Dataset entries:
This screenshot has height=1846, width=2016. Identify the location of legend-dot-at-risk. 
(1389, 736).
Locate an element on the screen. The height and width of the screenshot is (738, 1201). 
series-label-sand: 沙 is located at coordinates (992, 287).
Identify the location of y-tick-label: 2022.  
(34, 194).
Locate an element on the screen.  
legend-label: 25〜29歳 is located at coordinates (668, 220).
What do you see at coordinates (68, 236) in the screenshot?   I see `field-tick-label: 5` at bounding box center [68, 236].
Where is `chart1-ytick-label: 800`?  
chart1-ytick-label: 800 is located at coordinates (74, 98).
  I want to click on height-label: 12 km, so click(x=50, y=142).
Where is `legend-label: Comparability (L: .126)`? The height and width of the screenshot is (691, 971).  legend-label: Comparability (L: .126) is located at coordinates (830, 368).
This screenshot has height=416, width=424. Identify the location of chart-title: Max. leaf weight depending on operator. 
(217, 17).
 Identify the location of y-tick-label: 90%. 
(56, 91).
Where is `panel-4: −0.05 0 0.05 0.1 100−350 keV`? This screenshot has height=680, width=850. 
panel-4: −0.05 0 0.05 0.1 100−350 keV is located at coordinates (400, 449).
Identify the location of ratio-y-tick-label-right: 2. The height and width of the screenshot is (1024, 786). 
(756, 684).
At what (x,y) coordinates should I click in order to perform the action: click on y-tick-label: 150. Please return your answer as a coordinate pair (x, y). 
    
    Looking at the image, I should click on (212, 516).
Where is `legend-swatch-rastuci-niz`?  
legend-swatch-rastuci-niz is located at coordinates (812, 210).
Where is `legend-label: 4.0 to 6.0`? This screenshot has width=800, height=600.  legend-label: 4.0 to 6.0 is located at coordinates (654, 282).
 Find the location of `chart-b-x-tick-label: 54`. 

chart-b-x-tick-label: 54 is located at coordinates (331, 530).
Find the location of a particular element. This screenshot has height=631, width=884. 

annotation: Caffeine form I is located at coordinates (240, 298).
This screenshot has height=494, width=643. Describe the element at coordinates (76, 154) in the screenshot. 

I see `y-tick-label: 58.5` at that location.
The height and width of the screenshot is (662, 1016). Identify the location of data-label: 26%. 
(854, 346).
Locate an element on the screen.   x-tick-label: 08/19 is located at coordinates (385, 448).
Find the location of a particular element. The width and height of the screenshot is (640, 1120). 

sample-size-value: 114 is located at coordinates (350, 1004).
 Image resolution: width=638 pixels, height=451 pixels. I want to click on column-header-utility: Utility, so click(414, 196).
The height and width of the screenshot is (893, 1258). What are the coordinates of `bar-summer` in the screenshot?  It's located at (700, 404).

### EXERCISE OBJECTIVE
Extract each line of the rows above that contains the string "legend". Case counts.

### SOLVED EXERCISE
This screenshot has height=1846, width=2016. Identify the location of legend-dot-at-risk. 
legend-label: 25〜29歳 is located at coordinates (668, 220).
Where is `legend-label: Comparability (L: .126)`? The height and width of the screenshot is (691, 971).  legend-label: Comparability (L: .126) is located at coordinates (830, 368).
Where is `legend-swatch-rastuci-niz`?  
legend-swatch-rastuci-niz is located at coordinates (812, 210).
Where is `legend-label: 4.0 to 6.0`? This screenshot has width=800, height=600.  legend-label: 4.0 to 6.0 is located at coordinates (654, 282).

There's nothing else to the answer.